His voice sends a charge through me, lighting me up. He hasn’t called me in four months. We’ve only texted. He knows me. He knows I needed more than a text tonight. He knows me better than anyone. “I am safe and sound in Battery Park,” I say, loving that he worries.

“You ride like a Kamikaze fighter pilot,” he says in a careful warning.

“I know.”

Then there’s a pause. The air between us crackles like it always has, like it has its own energy or frequency. One of us is going to bend. One of us is going to break.

“Come back,” he says, so much longing in his voice.

“I don’t want to be there right now,” I say, running my hand roughly through my hair.

“Come back later then.”

“I don’t want to be there later.”

“Someplace else?” he asks, and there’s so much hopefulness in the way he speaks. I can’t help but match it. I feel it too. I want it too. I want the hope and the happiness and the escape I’ve always felt with Noah Hayes, the only man I’ve ever loved.

“Anyplace else,” I say, and as I give voice to the giving in, a feathery lightness dances through me. I am ready to stop staying away from him.

“I’ll see you at our place in three hours.”

Our place. I am lit up, I am ignited; a sweet return to the past that’s become the present again. It’s all so familiar and safe in its own way. The memories race back, tapping on the wall, poking their heads around corners, wanting to be seen. I give in to them; I hit Play and watch the reel of my favorite times from the six months when I was in my own secret affair with my mom’s business partner, her agent, her best friend.

Like the time we went to a Yankees game late last summer.

He was at our house one afternoon, and he wielded two tickets, showing them like a magician would a playing card. Naturally, he gave my mom first dibs. But she declined. “I detest watching sports that my daughter isn’t playing. Why don’t you take Kennedy?”

Like it was her idea.

Like we hadn’t planned it that way.

The day of the game, I went to the Mac store nearby and asked the makeup artist if she could paint a blue-and-white New York Yankees logo on my cheek. Then I went home, put on jean shorts, a blue T-shirt, and flip-flops and said good-bye to my mom.

“Be sure to take a cab home, my dear,” she said, pressing one hundred dollars into my hand. “Hayes will make sure to get you one.”

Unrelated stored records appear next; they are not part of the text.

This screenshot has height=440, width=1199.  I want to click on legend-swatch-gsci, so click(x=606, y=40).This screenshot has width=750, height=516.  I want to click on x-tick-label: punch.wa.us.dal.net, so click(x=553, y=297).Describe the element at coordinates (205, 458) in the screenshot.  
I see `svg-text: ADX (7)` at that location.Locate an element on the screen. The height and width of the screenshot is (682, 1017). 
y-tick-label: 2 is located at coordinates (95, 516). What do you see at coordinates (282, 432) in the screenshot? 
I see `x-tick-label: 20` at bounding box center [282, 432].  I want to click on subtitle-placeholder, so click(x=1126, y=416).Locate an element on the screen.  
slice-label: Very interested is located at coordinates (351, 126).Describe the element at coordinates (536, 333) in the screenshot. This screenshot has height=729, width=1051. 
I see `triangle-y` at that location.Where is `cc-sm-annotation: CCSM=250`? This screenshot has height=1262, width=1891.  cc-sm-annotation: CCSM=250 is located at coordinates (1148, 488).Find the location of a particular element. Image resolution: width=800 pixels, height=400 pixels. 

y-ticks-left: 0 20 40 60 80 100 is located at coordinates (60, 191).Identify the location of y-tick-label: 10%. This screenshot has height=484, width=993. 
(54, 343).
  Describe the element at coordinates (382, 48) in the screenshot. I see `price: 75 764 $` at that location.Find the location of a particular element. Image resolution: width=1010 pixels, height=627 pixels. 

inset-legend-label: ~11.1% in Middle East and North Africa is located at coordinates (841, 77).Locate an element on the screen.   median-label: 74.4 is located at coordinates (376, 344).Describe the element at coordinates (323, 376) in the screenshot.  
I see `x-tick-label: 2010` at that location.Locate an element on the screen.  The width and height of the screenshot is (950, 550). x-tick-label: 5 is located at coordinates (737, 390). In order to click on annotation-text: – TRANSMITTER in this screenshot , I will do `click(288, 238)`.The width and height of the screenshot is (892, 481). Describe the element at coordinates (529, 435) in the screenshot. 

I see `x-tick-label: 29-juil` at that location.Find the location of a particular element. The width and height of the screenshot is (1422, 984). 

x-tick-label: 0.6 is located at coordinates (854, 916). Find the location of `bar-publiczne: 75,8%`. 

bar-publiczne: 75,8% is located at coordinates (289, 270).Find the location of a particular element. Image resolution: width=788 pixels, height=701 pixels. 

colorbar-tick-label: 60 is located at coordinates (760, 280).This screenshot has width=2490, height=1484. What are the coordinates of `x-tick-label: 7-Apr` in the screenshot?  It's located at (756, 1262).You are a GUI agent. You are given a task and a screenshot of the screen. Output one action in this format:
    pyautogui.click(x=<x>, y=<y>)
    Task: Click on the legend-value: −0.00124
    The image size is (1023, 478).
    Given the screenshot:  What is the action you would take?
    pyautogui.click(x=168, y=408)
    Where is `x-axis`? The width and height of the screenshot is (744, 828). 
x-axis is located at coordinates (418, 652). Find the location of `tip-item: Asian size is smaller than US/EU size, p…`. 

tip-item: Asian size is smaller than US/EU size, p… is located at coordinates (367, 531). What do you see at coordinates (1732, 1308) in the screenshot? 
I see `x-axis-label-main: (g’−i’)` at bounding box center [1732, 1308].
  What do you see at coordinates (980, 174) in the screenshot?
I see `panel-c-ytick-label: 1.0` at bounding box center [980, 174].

“Yes, Mom,” I said, then smiled to myself as I left the house as if I were heading to the nearest subway stop and planning to meet him at the ballpark. Instead, I walked a block up and a block over to the town car he’d ordered that was waiting. He pushed the door open from the inside and I slid in, shutting it with a satisfying click. All the people walking by after work or starting their early evening summertime jogs in the park were on the other side of the tinted glass.

“Hi,” I said, with a conspiratorial grin.

“Hi.” His eyes twinkled.

I ran my fingers along the leather seats. “Nice town car.”

“You like me for my town car?”

“Oh, exactly. Yes, that’s it exactly.”

“Say it,” he teased. “Say you like me for my town car.”